* [GOAL OF THE EXERCISE]
The answer must consist of each line below that contains the word "computer", copied in full.

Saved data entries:
# # #
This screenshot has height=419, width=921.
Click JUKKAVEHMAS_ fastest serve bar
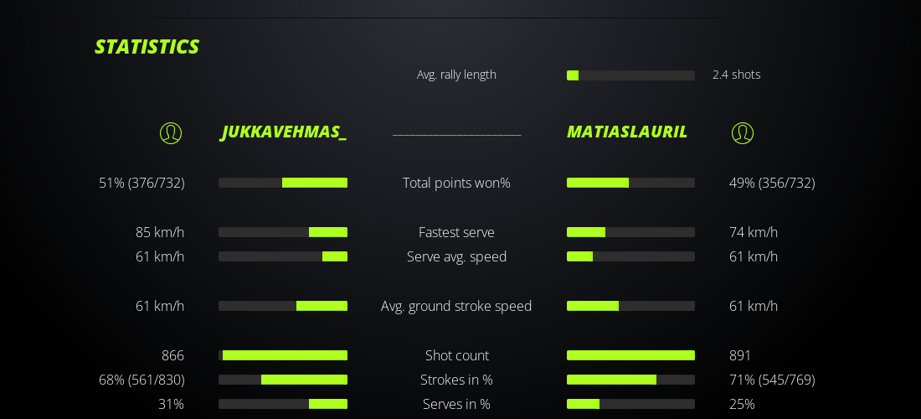[x=283, y=232]
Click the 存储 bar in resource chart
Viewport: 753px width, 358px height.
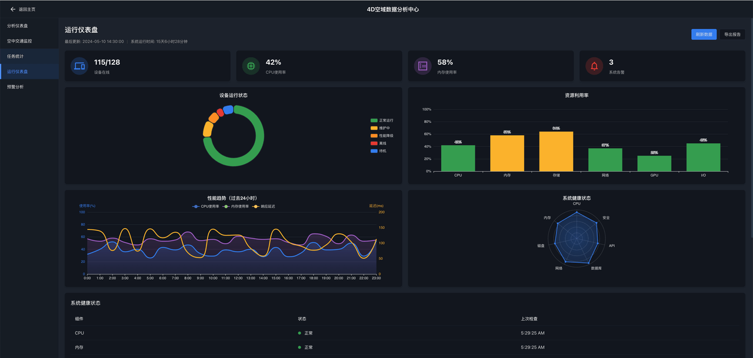click(556, 151)
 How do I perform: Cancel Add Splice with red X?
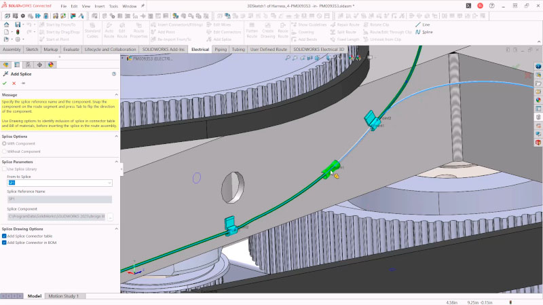pyautogui.click(x=14, y=83)
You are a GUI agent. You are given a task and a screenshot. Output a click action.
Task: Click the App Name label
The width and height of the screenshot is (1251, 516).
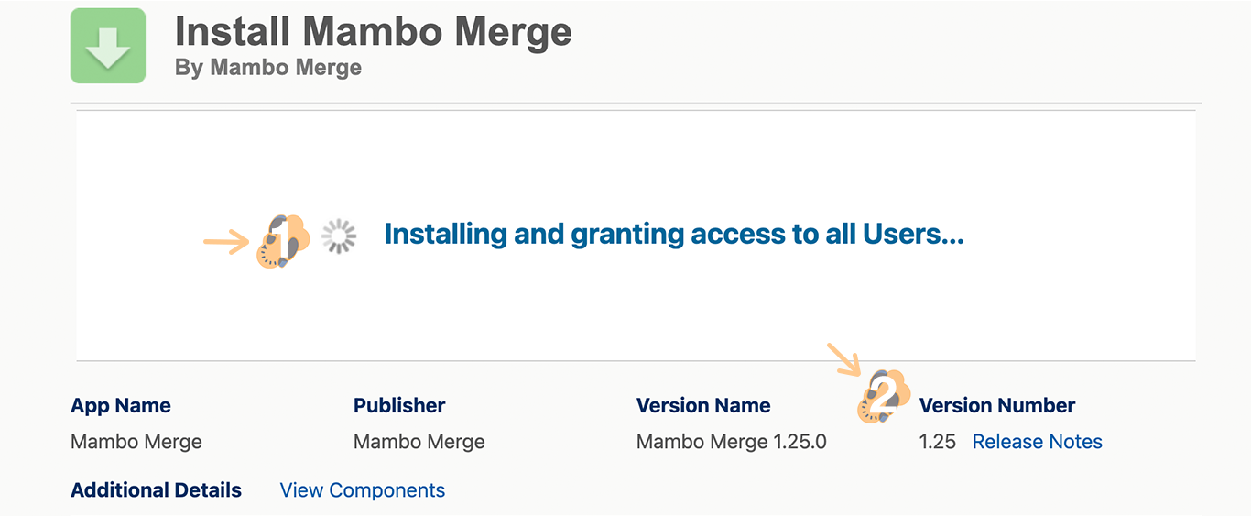click(121, 405)
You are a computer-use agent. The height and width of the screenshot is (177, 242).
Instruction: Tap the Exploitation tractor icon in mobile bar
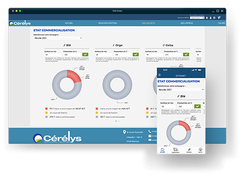(176, 150)
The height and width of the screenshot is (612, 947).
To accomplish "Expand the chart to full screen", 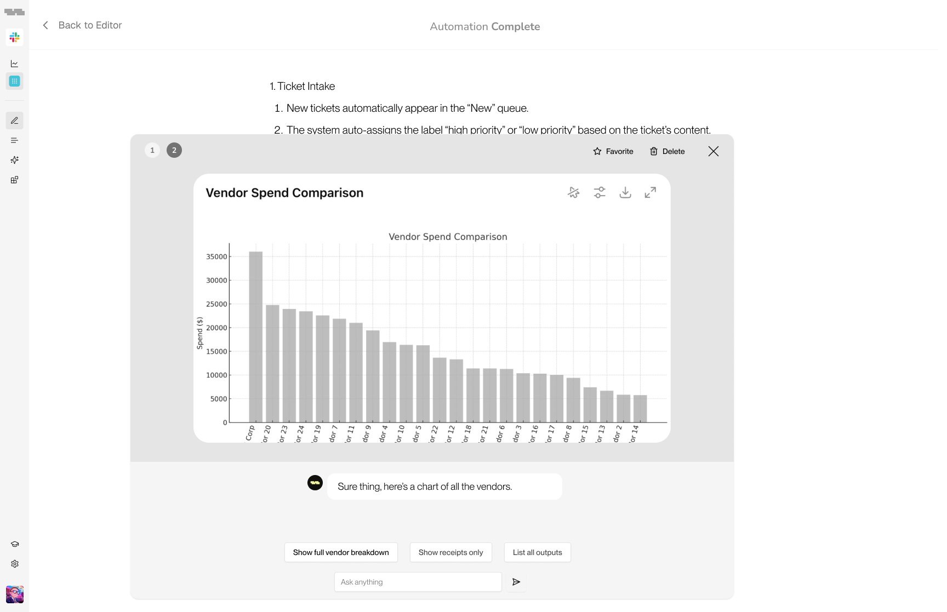I will pos(650,192).
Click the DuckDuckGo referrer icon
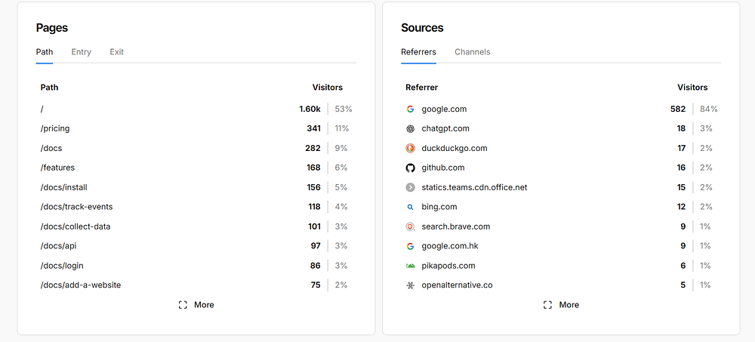The image size is (755, 342). 411,148
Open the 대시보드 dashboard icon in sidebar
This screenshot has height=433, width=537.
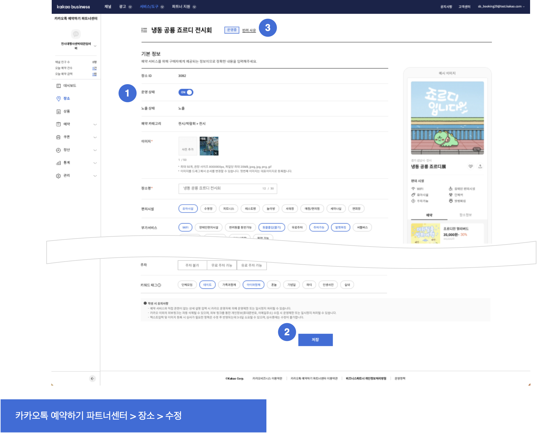pos(59,86)
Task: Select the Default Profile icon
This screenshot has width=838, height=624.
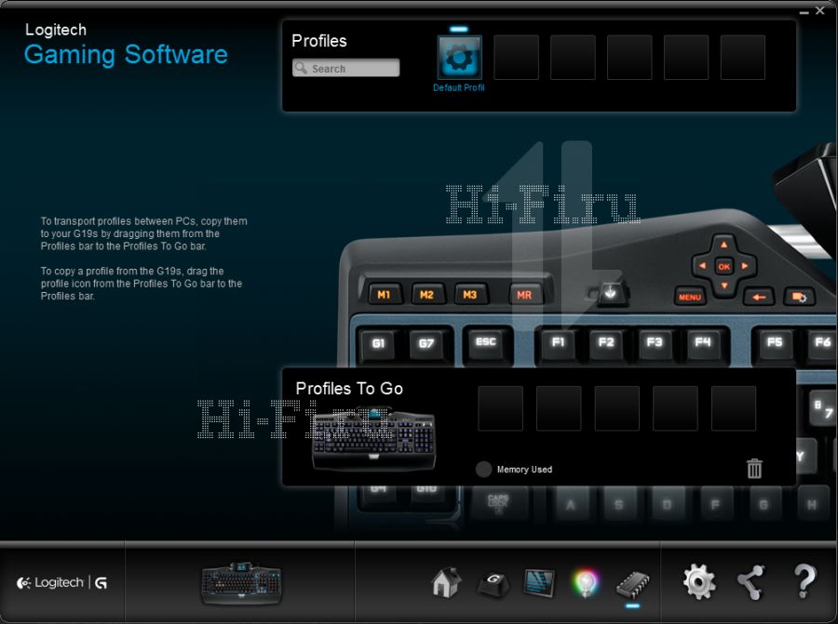Action: (459, 58)
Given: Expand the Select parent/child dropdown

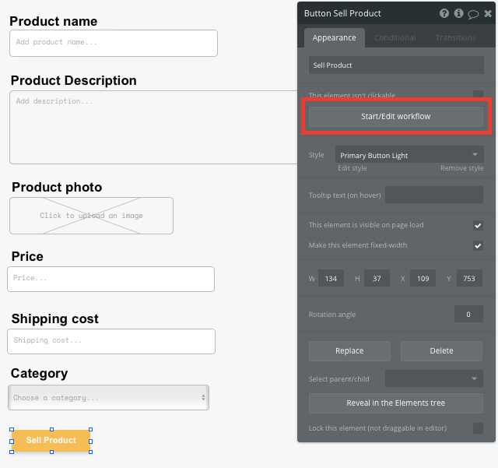Looking at the screenshot, I should (x=434, y=378).
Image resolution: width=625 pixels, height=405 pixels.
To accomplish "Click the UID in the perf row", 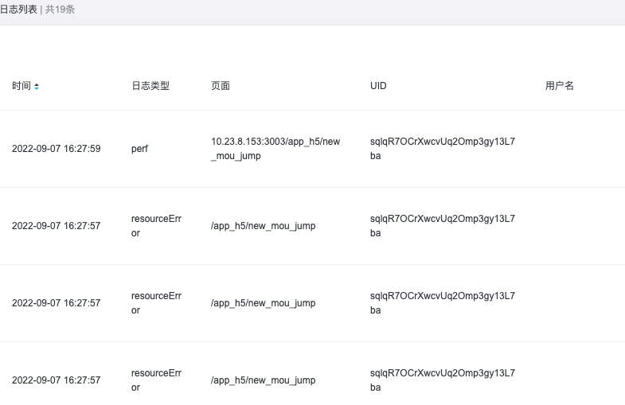I will click(443, 149).
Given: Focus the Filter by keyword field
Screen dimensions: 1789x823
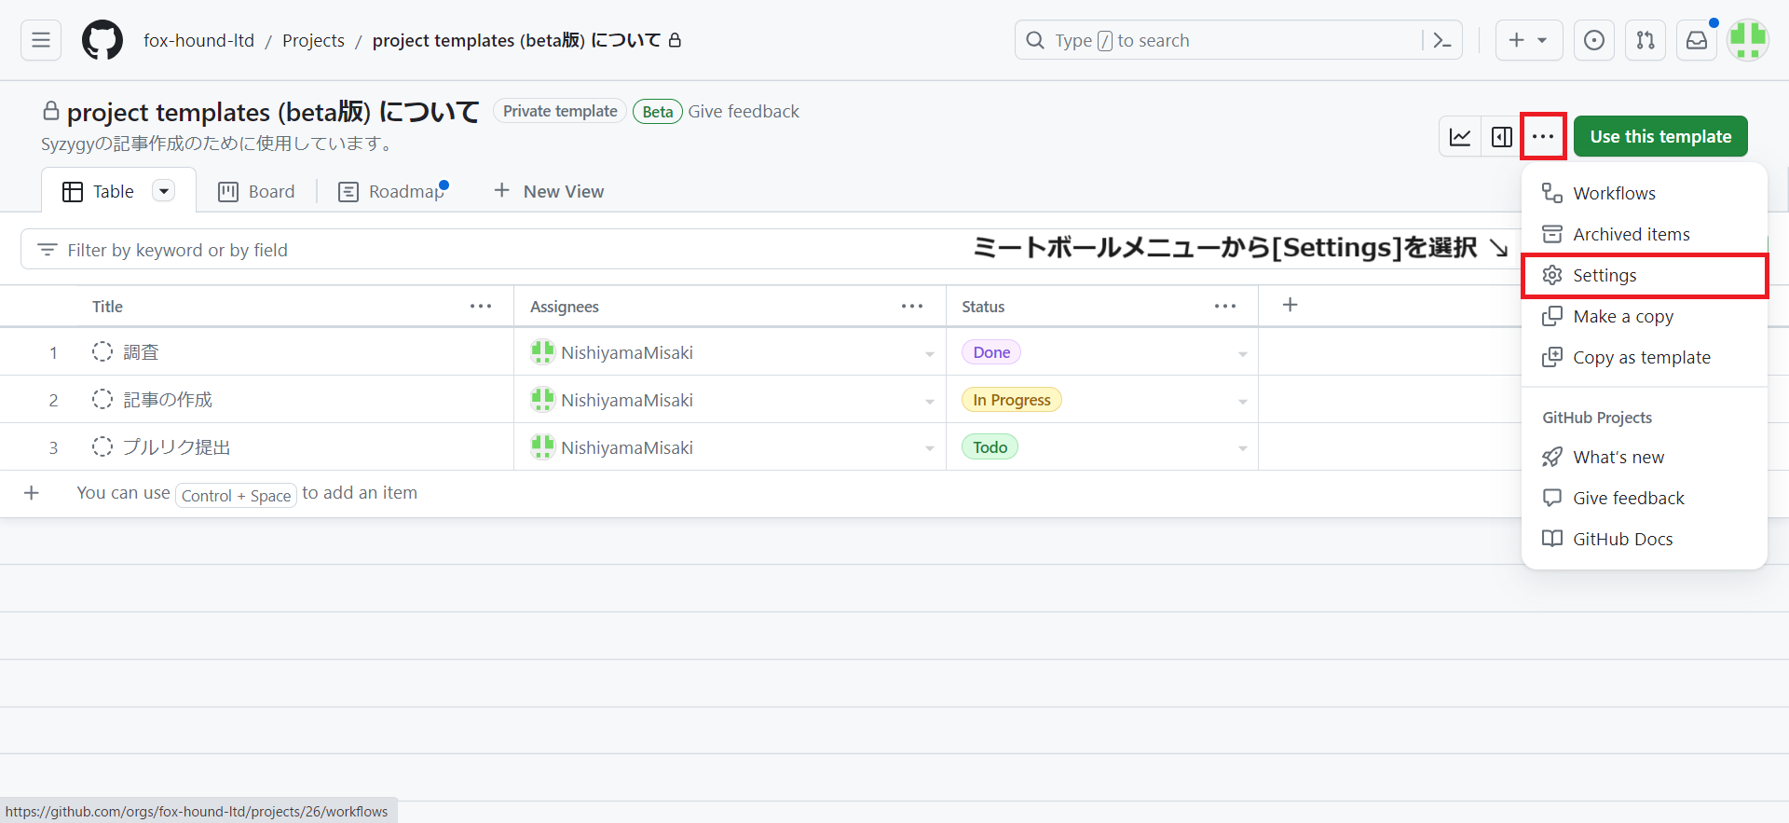Looking at the screenshot, I should pyautogui.click(x=466, y=250).
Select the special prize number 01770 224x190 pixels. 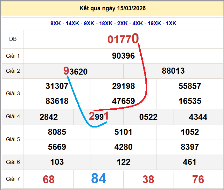click(x=123, y=39)
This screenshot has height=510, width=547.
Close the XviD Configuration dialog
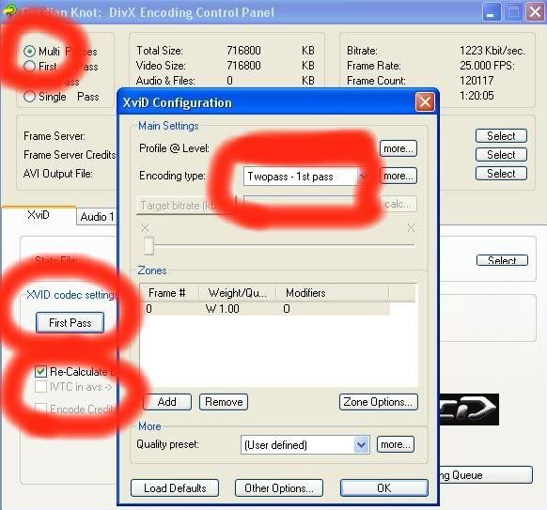click(x=425, y=102)
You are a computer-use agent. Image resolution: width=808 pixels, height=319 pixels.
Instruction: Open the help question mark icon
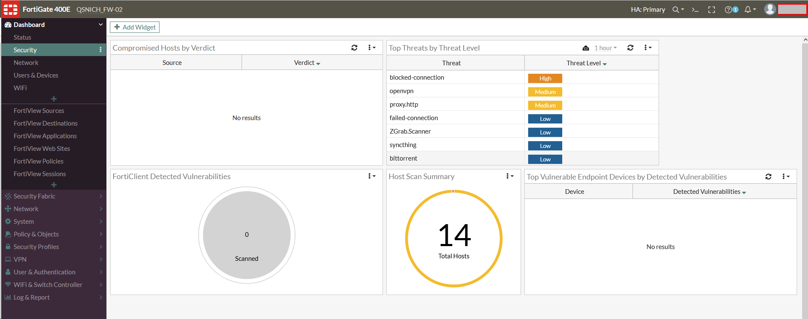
# # #
* [RESPONSE BELOW]
You are a computer-use agent. The height and width of the screenshot is (177, 242).
You are a computer-use agent. Image resolution: width=808 pixels, height=319 pixels.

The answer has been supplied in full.